In order to accomplish that goal, for example, ornate oak entry doors were replicated and brass wall sconces inside the apartments were restored, rather than replaced, said Lynch. And rather than just using cheap fire escapes on the outside of the building, the old ones were replicated by Nappanee-based fabricator PWI, which began installing the new 30-foot steel structures on Thursday.

Except for modern bathrooms, kitchens and heating and cooling systems, the apartments will have as close to the same feel they did when they were built.

The project will add to the hundreds of apartments that have come on line over the past year or so in the downtown area, but South Bend Heritage officials believe there will be a market for the Gemini units because of the historical charm of the building, the price point of the apartments and even the dedicated 50 parking spaces the completed project will have.

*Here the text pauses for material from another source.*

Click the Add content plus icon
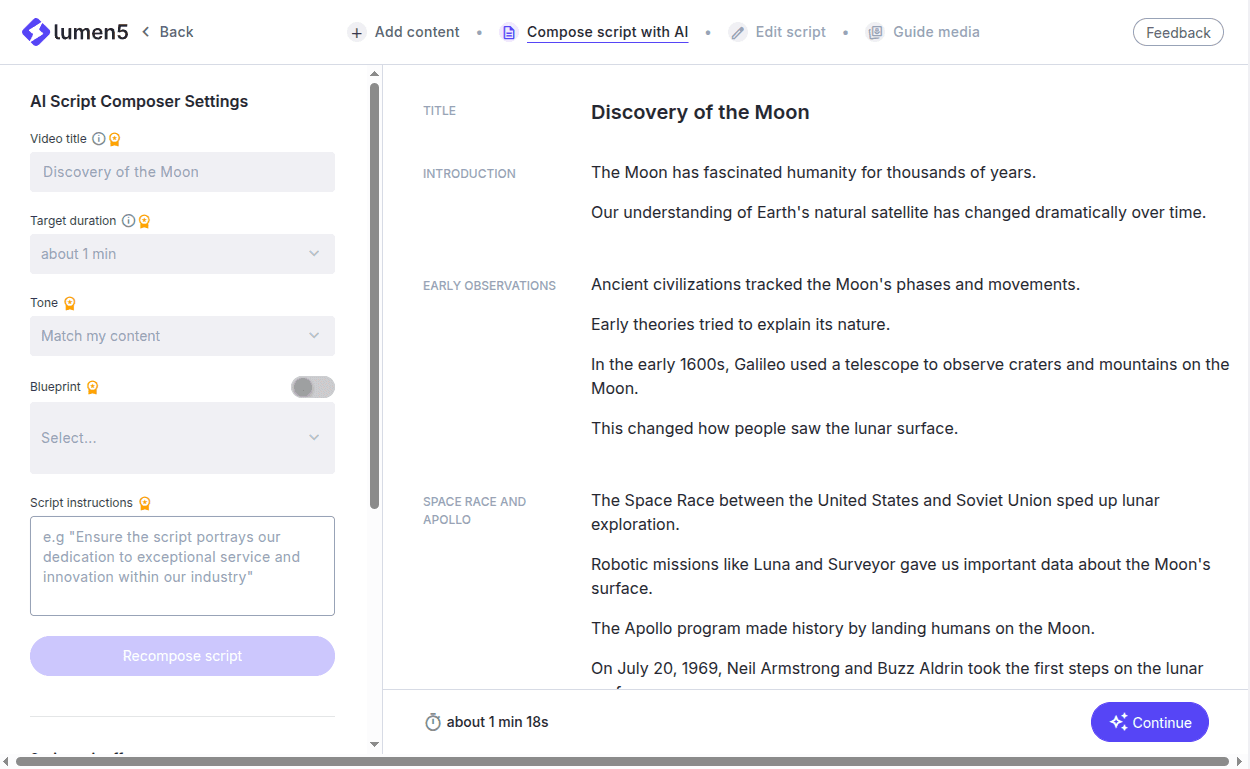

Neighbors are enthusiastic about the renovation and the prospect of getting residents back in the building.

“It’s such a beautiful building, and they’re doing a wonderful job renovating the exterior,” said Alice Erlandson, who owns the Oliver Inn with her husband Tom and is looking forward to getting a sneak peek inside the building. “It’s really going to improve the neighborhood.”

South Bend Heritage, which will actively manage the property, is paying for the Gemini project with a $2.1 million loan, $1 million from the West Washington TIF District and grants from various partner organizations, said Marco Mariani, executive director of South Bend Heritage.

And saving the buildings was accomplished on a streamlined budget because South Bend Heritage has its own architect and is serving as general contractor and property manager on the project, said Mariani. In addition, the nonprofit is taking a conservative approach unlike a private developer that might be more focused on quick profits and it wasn’t trying to convert the space into more luxury apartments.

“Our goal was to first get these buildings out of the hands of an absentee landlord and then stabilize them for the community,” said Mariani. “As the apartments come back on line, the neighborhood will benefit as well as people who are looking for unique, affordable downtown apartments.”

Only time will reveal the success of the project.

But one thing is certain, said Lynch. “We pulled it back from the brink.”